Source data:
* * * * *

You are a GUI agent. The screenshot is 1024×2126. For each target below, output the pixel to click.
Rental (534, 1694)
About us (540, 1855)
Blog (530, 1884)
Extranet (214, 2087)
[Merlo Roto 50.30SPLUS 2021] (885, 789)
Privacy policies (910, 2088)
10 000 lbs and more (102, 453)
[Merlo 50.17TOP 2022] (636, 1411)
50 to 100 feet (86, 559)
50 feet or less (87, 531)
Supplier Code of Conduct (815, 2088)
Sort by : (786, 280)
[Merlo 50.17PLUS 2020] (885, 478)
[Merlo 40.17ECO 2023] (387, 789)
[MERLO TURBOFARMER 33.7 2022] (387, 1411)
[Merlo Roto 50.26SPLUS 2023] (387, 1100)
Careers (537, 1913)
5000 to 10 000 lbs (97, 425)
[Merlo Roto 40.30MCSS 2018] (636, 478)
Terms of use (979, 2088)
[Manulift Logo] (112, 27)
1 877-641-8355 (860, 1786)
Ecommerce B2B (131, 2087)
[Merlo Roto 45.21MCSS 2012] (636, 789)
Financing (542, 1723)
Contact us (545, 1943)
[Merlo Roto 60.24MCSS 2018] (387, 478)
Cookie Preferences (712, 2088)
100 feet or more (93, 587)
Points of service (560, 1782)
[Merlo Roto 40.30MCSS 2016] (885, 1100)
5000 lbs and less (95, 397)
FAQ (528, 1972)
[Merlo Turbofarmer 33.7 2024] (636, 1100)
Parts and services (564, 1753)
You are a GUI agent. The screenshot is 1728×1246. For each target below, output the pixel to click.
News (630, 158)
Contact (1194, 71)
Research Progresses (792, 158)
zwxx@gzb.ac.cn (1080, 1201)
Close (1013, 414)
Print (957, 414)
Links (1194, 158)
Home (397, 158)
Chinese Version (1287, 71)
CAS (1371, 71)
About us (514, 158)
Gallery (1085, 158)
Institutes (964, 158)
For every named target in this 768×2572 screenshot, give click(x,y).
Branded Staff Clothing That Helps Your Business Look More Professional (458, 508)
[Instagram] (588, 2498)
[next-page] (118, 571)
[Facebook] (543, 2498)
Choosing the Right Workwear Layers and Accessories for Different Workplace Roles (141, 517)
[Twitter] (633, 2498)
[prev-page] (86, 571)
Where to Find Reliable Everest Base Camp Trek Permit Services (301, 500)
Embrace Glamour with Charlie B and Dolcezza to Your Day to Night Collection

* * * * *

* _Activity_: Repeat all of the records above exactly as they appear.

* _Solution for this exercise_:
You are a GUI agent. The screenshot is 1024×2126. For each target below, output the pixel to click.
Rental (534, 1694)
About us (540, 1855)
Blog (530, 1884)
Extranet (214, 2087)
[Merlo Roto 50.30SPLUS 2021] (885, 789)
Privacy policies (910, 2088)
10 000 lbs and more (102, 453)
[Merlo 50.17TOP 2022] (636, 1411)
50 to 100 feet (86, 559)
50 feet or less (87, 531)
Supplier Code of Conduct (815, 2088)
Sort by : (786, 280)
[Merlo 50.17PLUS 2020] (885, 478)
[Merlo 40.17ECO 2023] (387, 789)
[MERLO TURBOFARMER 33.7 2022] (387, 1411)
[Merlo Roto 50.26SPLUS 2023] (387, 1100)
Careers (537, 1913)
5000 to 10 000 lbs (97, 425)
[Merlo Roto 40.30MCSS 2018] (636, 478)
Terms of use (979, 2088)
[Manulift Logo] (112, 27)
1 877-641-8355 (860, 1786)
Ecommerce B2B (131, 2087)
[Merlo Roto 45.21MCSS 2012] (636, 789)
Financing (542, 1723)
Contact us (545, 1943)
[Merlo Roto 60.24MCSS 2018] (387, 478)
Cookie Preferences (712, 2088)
100 feet or more (93, 587)
Points of service (560, 1782)
[Merlo Roto 40.30MCSS 2016] (885, 1100)
5000 lbs and less (95, 397)
FAQ (528, 1972)
[Merlo Turbofarmer 33.7 2024] (636, 1100)
Parts and services (564, 1753)
You are a GUI agent. The screenshot is 1728×1246. For each target below, output the pixel to click.
News (630, 158)
Contact (1194, 71)
Research Progresses (792, 158)
zwxx@gzb.ac.cn (1080, 1201)
Close (1013, 414)
Print (957, 414)
Links (1194, 158)
Home (397, 158)
Chinese Version (1287, 71)
CAS (1371, 71)
About us (514, 158)
Gallery (1085, 158)
Institutes (964, 158)
For every named target in this 768×2572 screenshot, give click(x,y).
Branded Staff Clothing That Helps Your Business Look More Professional (458, 508)
[Instagram] (588, 2498)
[next-page] (118, 571)
[Facebook] (543, 2498)
Choosing the Right Workwear Layers and Accessories for Different Workplace Roles (141, 517)
[Twitter] (633, 2498)
[prev-page] (86, 571)
Where to Find Reliable Everest Base Camp Trek Permit Services (301, 500)
Embrace Glamour with Charlie B and Dolcezza to Your Day to Night Collection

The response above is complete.